Page extract:
Clarisse thinks about whether or not people are happy, but no one else in their society does. She introduces herself as seventeen and "crazy," saying that the two go together, according to her uncle. What makes Clarisse different, though, is that she stops and thinks about things. She comes by it honestly. Her family is different. Other people in Clarisse's society do not stop and think about things the way they do.
When Montag meets Clarisse for the first time, he can immediately tell she is different because she seems to notice things that others do not notice. She stops and slows down in a society where going fast is expected.
Isn't this a nice time of night to walk? I like to smell things and look at things, and sometimes stay up all night, walking, and watch the sun rise."
They walked on again in silence and finally she said, thoughtfully, "You know, I'm not afraid of you at all." (Part I)
Montag is surprised that Clarisse might be afraid of him, but she tells him that many people are afraid of firemen. It makes sense, since they barge into people's homes and burn them down. Montag tells us later that the people are usually not there, because they have been arrested before the firemen arrive at the houses. He has therefore not had many interactions with the public, and really hasn't considered public perception of his job before.
While Montag hasn't thought about what being a fireman means, Clarisse clearly has. She asks Montag if he has read the books that he burns.
"Do you ever read any of the books you bum?"
He laughed. "That's against the law!"
"Oh. Of course."
"It's fine work. ...

Raw data:
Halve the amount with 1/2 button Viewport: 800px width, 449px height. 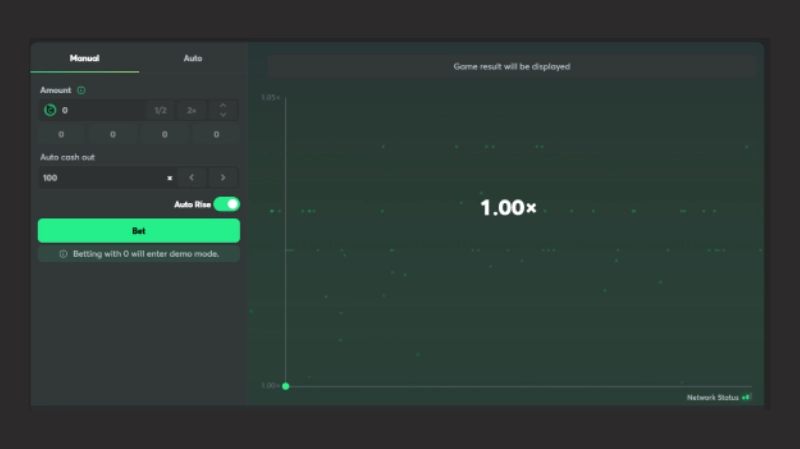point(160,110)

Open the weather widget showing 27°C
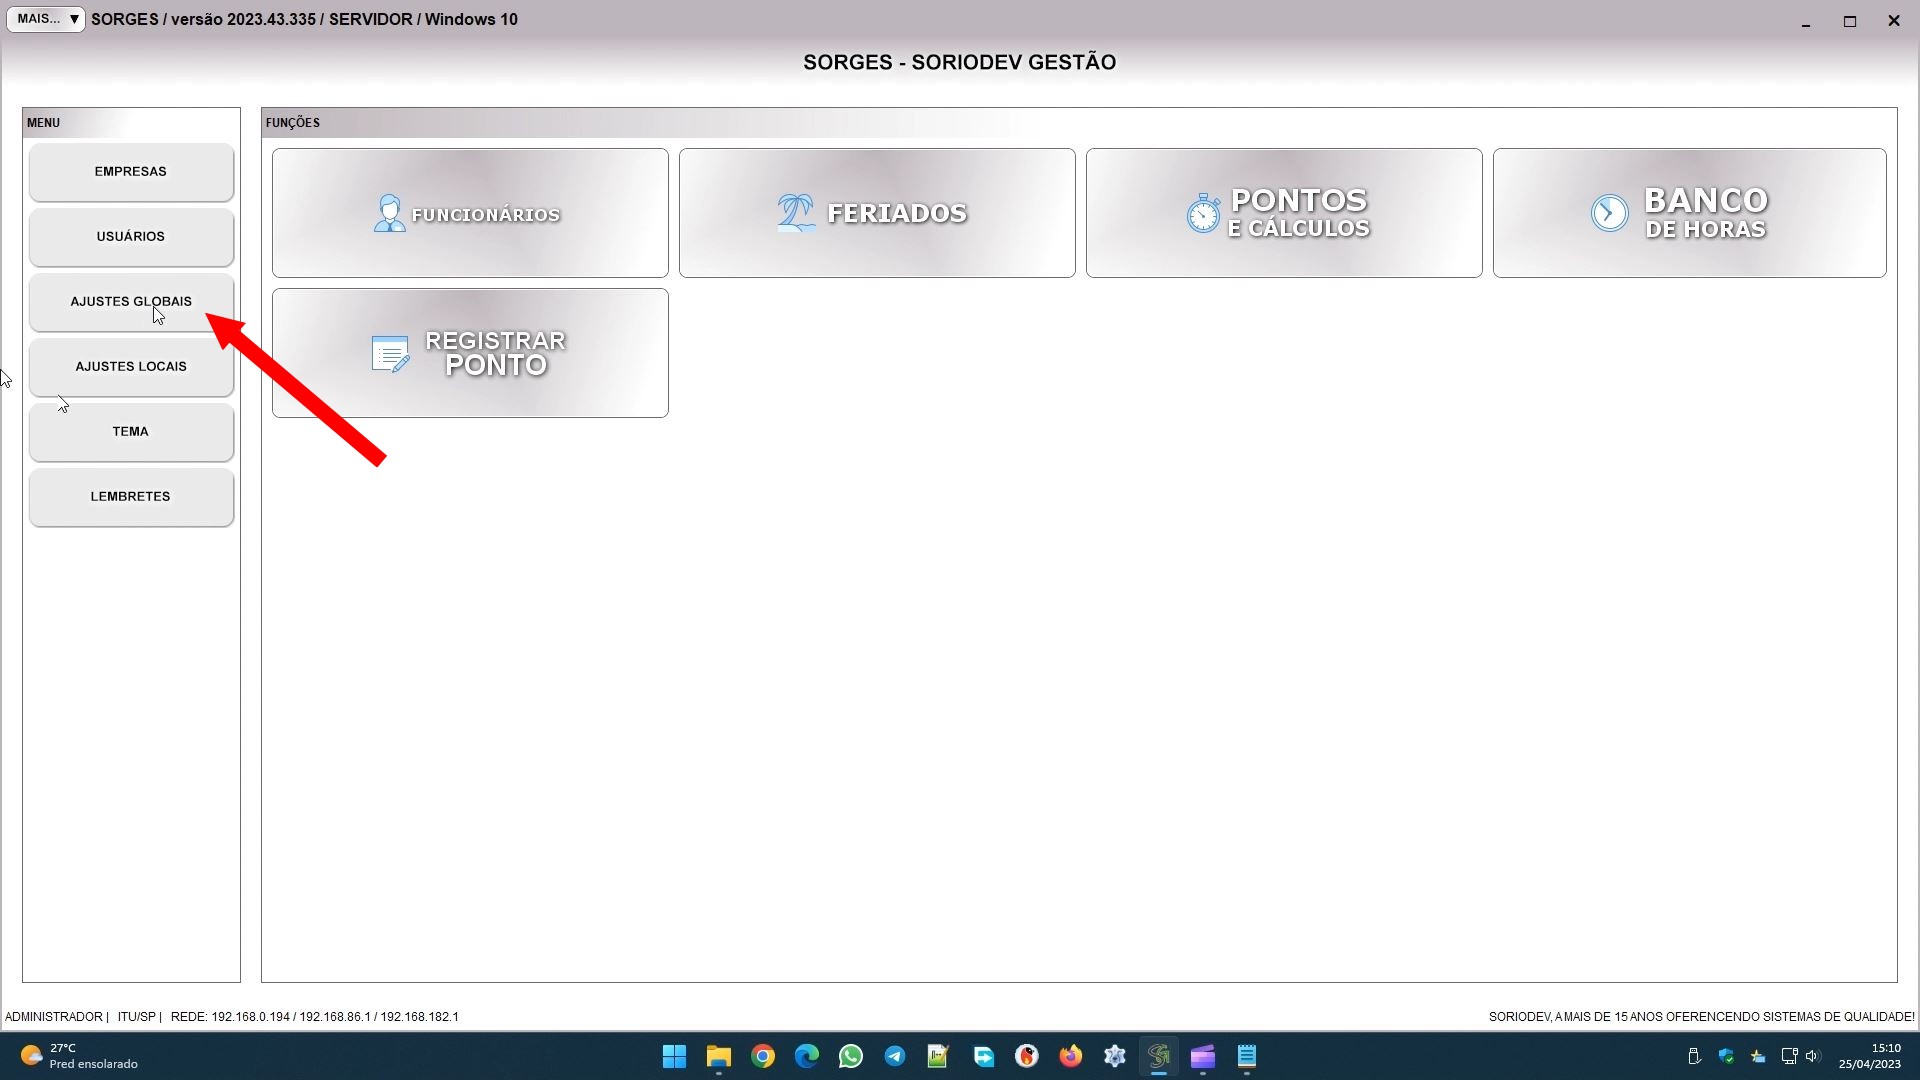80,1056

Exercise task 1: Retype everything in the passage about Clarisse from "They walked on" down to "fine work. ...".
Exercise task 2: According to the passage about Clarisse, what age does she give when she introduces herself?
The data has no connection to the passage about Clarisse.

Written answer 1:
They walked on again in silence and finally she said, thoughtfully, "You know, I'm not afraid of you at all." (Part I)
Montag is surprised that Clarisse might be afraid of him, but she tells him that many people are afraid of firemen. It makes sense, since they barge into people's homes and burn them down. Montag tells us later that the people are usually not there, because they have been arrested before the firemen arrive at the houses. He has therefore not had many interactions with the public, and really hasn't considered public perception of his job before.
While Montag hasn't thought about what being a fireman means, Clarisse clearly has. She asks Montag if he has read the books that he burns.
"Do you ever read any of the books you bum?"
He laughed. "That's against the law!"
"Oh. Of course."
"It's fine work. ...

Written answer 2: Seventeen.